I’m clearly doing something wrong. Pay for the trip, still have to spend much of it at soft play and farm parks 🤣

Im 60. I’m too old for death slides!

TeaIsNice · 08/05/2025 13:32

ugh good luck for the rest of the holiday - book some nice activities for yourself and boo to the rest. they sound not very nice at all

Butchyrestingface · 08/05/2025 13:32

I do wonder if the situation is one where the in-laws, a fairly structured family with good time management skills, have decided, rightly or wrongly, that the OP is an awkward, time-wasting contrarian. They are still keen to have their son and their daughter-in-law on holiday with them so were looking to ways to mitigate the faffery and flakiness.

Hence, asking her in advance whether she'd like to join on them on their mystery meal breakfast. Being clear that they were all going to said restaurant to sample said delicacy.

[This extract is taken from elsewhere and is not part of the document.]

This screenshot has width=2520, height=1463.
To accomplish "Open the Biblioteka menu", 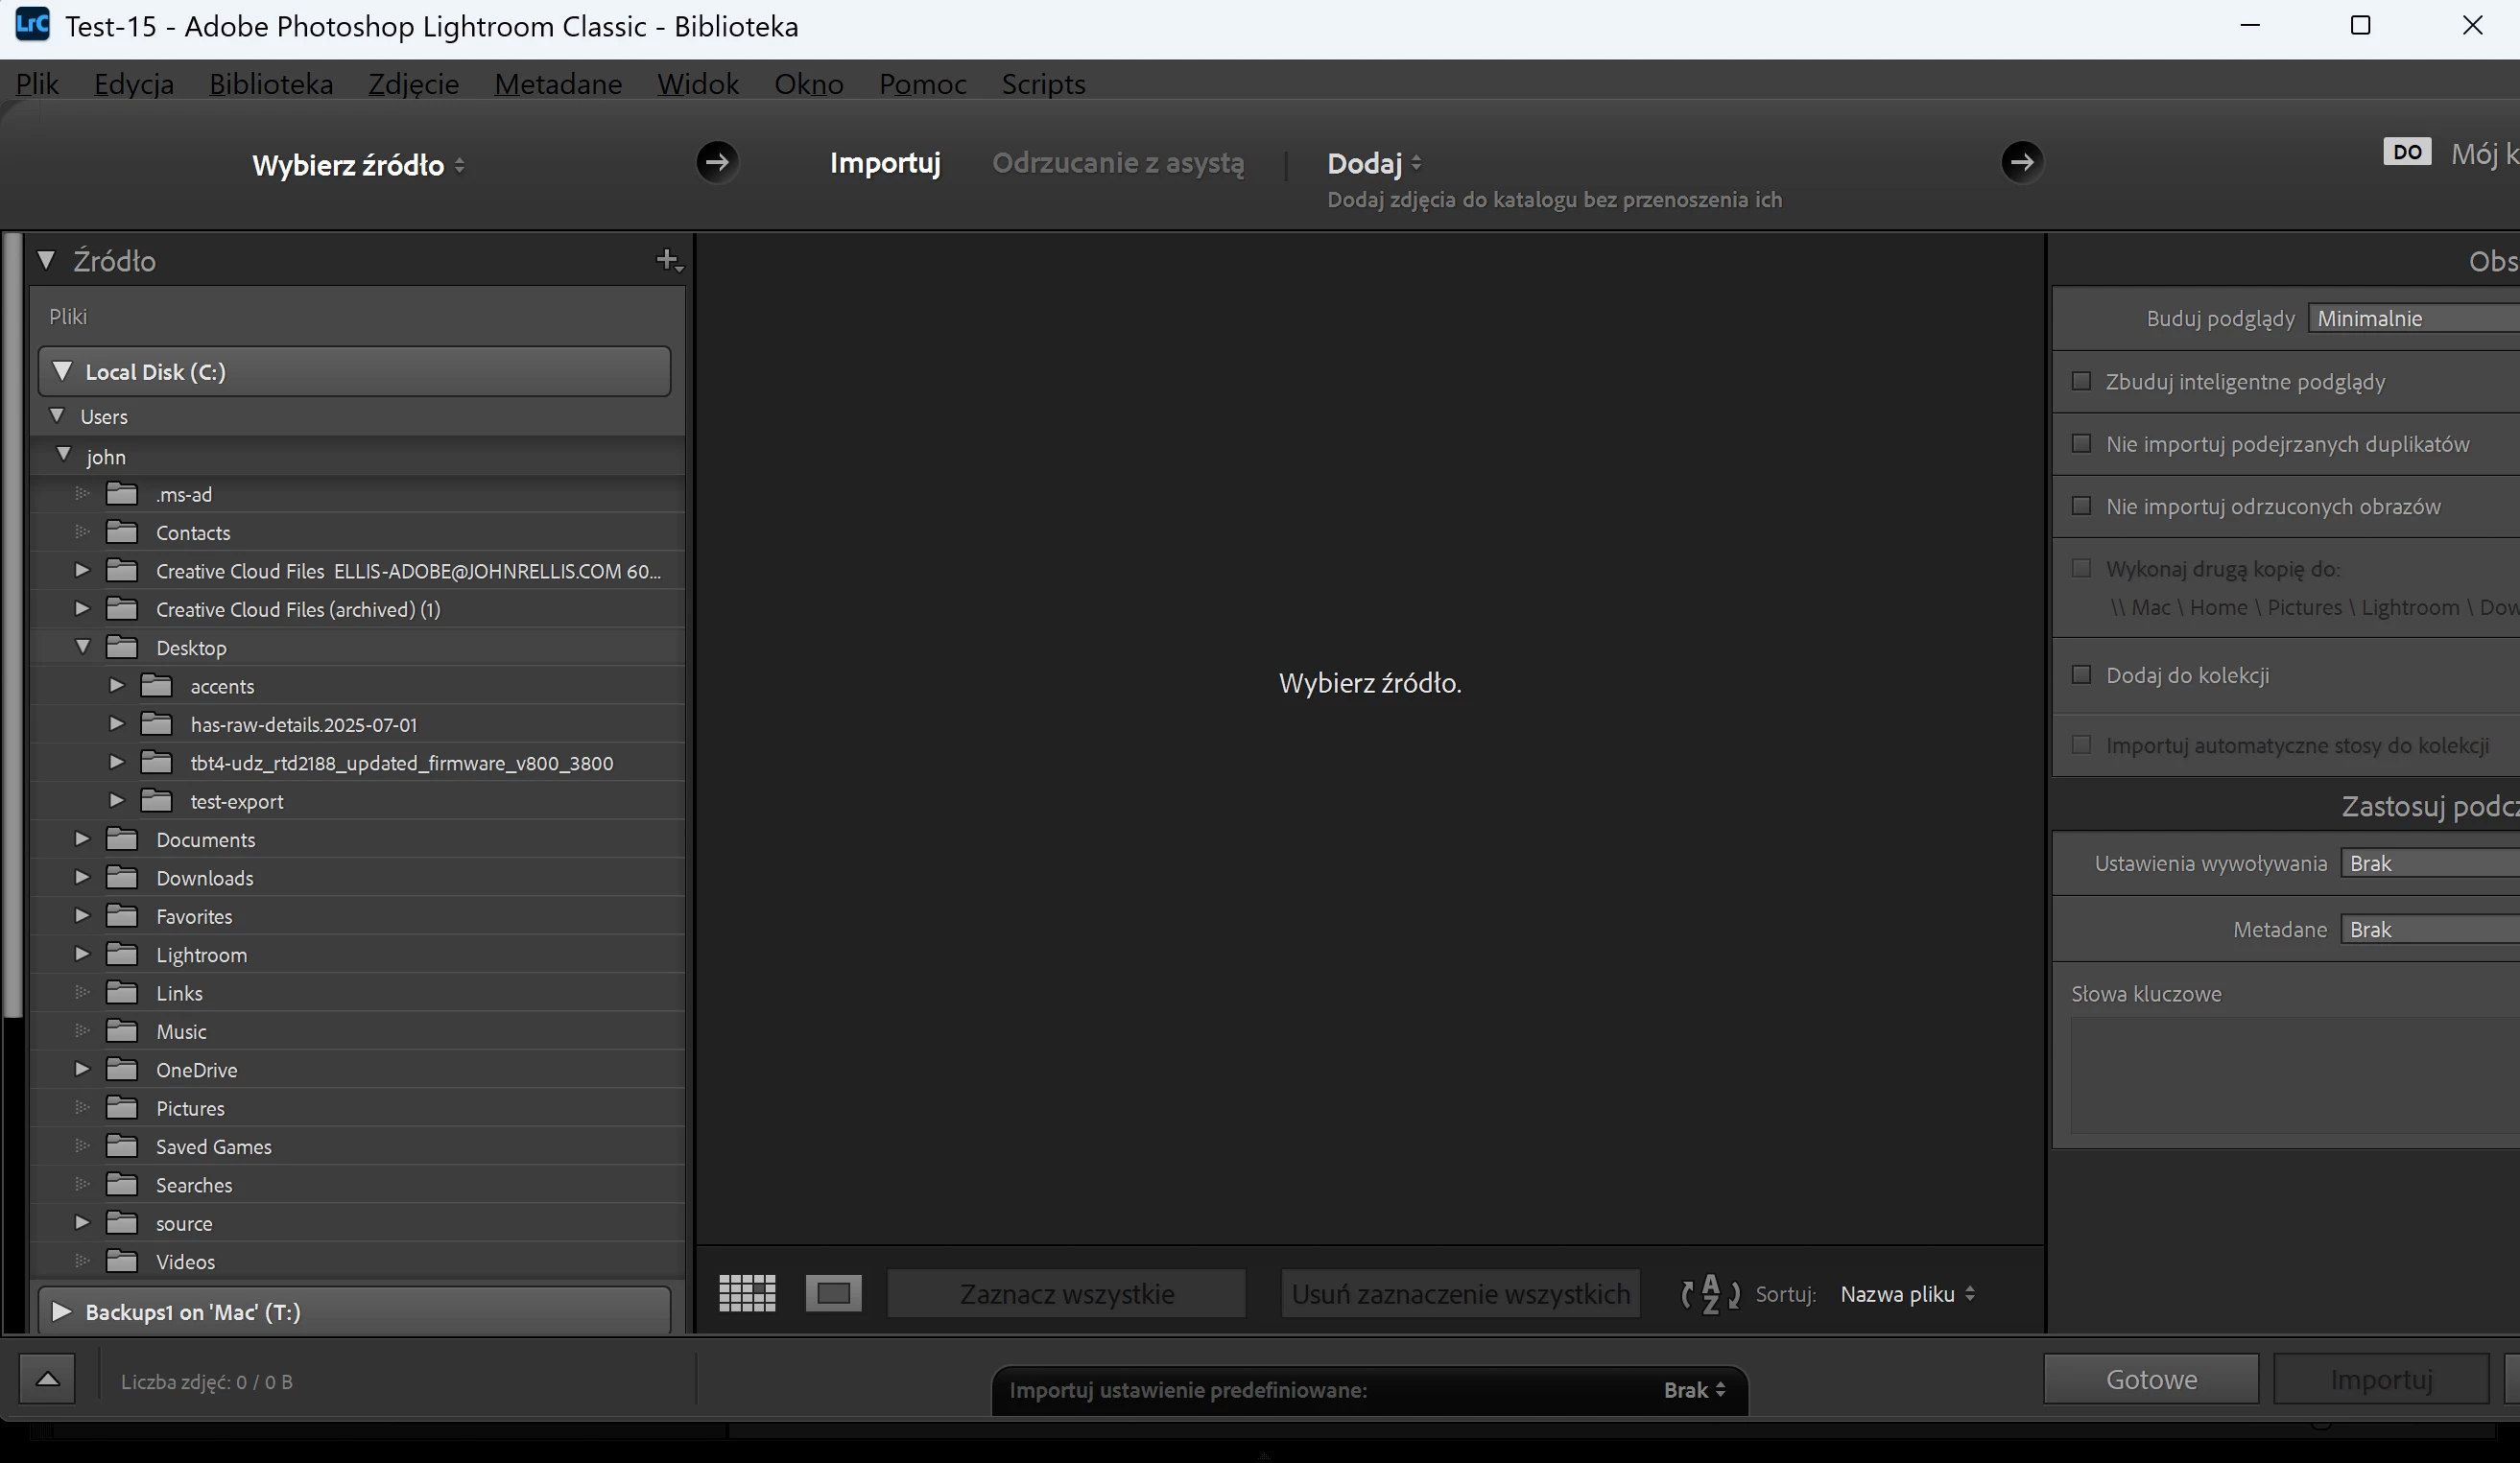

Stating that they were going out on a trip the next day and everyone needed to e up and ready to leave early.

Yet, their plans still got fecked up because after agreeing to it all, OP changes her mind at the 11th hour and holds them up. So they're exasperated and she doesn't know what's gone wrong.

TheFormidableMrsC · 08/05/2025 13:32

They sound like an absolute bunch of cunts. I’d tell them to holiday on without you and do your own things. This is not a holiday.